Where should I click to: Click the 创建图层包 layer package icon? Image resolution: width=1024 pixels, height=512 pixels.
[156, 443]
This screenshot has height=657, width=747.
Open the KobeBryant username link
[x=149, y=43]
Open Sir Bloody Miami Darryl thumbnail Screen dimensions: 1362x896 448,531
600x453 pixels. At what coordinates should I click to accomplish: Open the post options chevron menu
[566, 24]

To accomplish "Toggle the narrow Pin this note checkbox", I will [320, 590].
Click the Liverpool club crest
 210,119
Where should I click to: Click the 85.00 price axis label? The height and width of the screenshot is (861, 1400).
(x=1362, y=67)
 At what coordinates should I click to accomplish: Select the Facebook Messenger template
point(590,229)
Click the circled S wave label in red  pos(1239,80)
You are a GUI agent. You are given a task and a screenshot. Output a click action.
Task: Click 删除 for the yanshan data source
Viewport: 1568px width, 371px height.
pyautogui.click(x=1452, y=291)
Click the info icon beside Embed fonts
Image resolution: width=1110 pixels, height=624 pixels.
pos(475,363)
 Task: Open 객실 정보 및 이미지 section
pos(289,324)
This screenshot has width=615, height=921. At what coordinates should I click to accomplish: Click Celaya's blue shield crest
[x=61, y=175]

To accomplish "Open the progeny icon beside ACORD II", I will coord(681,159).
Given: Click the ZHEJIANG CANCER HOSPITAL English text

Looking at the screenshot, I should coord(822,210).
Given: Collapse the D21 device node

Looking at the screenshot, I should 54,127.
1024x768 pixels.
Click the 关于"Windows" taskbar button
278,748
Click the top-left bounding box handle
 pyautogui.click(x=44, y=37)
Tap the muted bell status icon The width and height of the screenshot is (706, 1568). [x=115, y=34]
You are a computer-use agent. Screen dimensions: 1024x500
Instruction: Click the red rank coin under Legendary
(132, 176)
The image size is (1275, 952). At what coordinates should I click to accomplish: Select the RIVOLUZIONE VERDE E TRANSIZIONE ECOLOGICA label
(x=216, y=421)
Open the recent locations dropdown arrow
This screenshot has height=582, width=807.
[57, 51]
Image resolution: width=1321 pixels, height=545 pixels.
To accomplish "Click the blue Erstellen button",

------------------------------------------------------------

*What is being asked*. Reproduce every line of the records above as a numbered list, leaving out the blank lines.

*Expected answer*.
1. Where should I click to: Click the 创建图层包 layer package icon? Image resolution: width=1024 pixels, height=512 pixels.
2. [156, 443]
3. This screenshot has height=657, width=747.
4. Open the KobeBryant username link
5. [x=149, y=43]
6. Open Sir Bloody Miami Darryl thumbnail Screen dimensions: 1362x896 448,531
7. 600x453 pixels. At what coordinates should I click to accomplish: Open the post options chevron menu
8. [566, 24]
9. To accomplish "Toggle the narrow Pin this note checkbox", I will [320, 590].
10. Click the Liverpool club crest
11.  210,119
12. Where should I click to: Click the 85.00 price axis label? The height and width of the screenshot is (861, 1400).
13. (x=1362, y=67)
14.  At what coordinates should I click to accomplish: Select the Facebook Messenger template
15. point(590,229)
16. Click the circled S wave label in red  pos(1239,80)
17. You are a GUI agent. You are given a task and a screenshot. Output a click action.
18. Task: Click 删除 for the yanshan data source
19. Viewport: 1568px width, 371px height.
20. pyautogui.click(x=1452, y=291)
21. Click the info icon beside Embed fonts
22. Image resolution: width=1110 pixels, height=624 pixels.
23. pos(475,363)
24.  Task: Open 객실 정보 및 이미지 section
25. pos(289,324)
26. This screenshot has width=615, height=921. At what coordinates should I click to accomplish: Click Celaya's blue shield crest
27. [x=61, y=175]
28. To accomplish "Open the progeny icon beside ACORD II", I will coord(681,159).
29. Given: Click the ZHEJIANG CANCER HOSPITAL English text
30. Looking at the screenshot, I should coord(822,210).
31. Given: Collapse the D21 device node
32. Looking at the screenshot, I should 54,127.
33. 1024x768 pixels.
34. Click the 关于"Windows" taskbar button
35. 278,748
36. Click the top-left bounding box handle
37.  pyautogui.click(x=44, y=37)
38. Tap the muted bell status icon The width and height of the screenshot is (706, 1568). [x=115, y=34]
39. You are a computer-use agent. Screen dimensions: 1024x500
40. Instruction: Click the red rank coin under Legendary
41. (132, 176)
42. The image size is (1275, 952). At what coordinates should I click to accomplish: Select the RIVOLUZIONE VERDE E TRANSIZIONE ECOLOGICA label
43. (x=216, y=421)
44. Open the recent locations dropdown arrow
45. This screenshot has height=582, width=807.
46. [57, 51]
47. Image resolution: width=1321 pixels, height=545 pixels.
48. To accomplish "Click the blue Erstellen button",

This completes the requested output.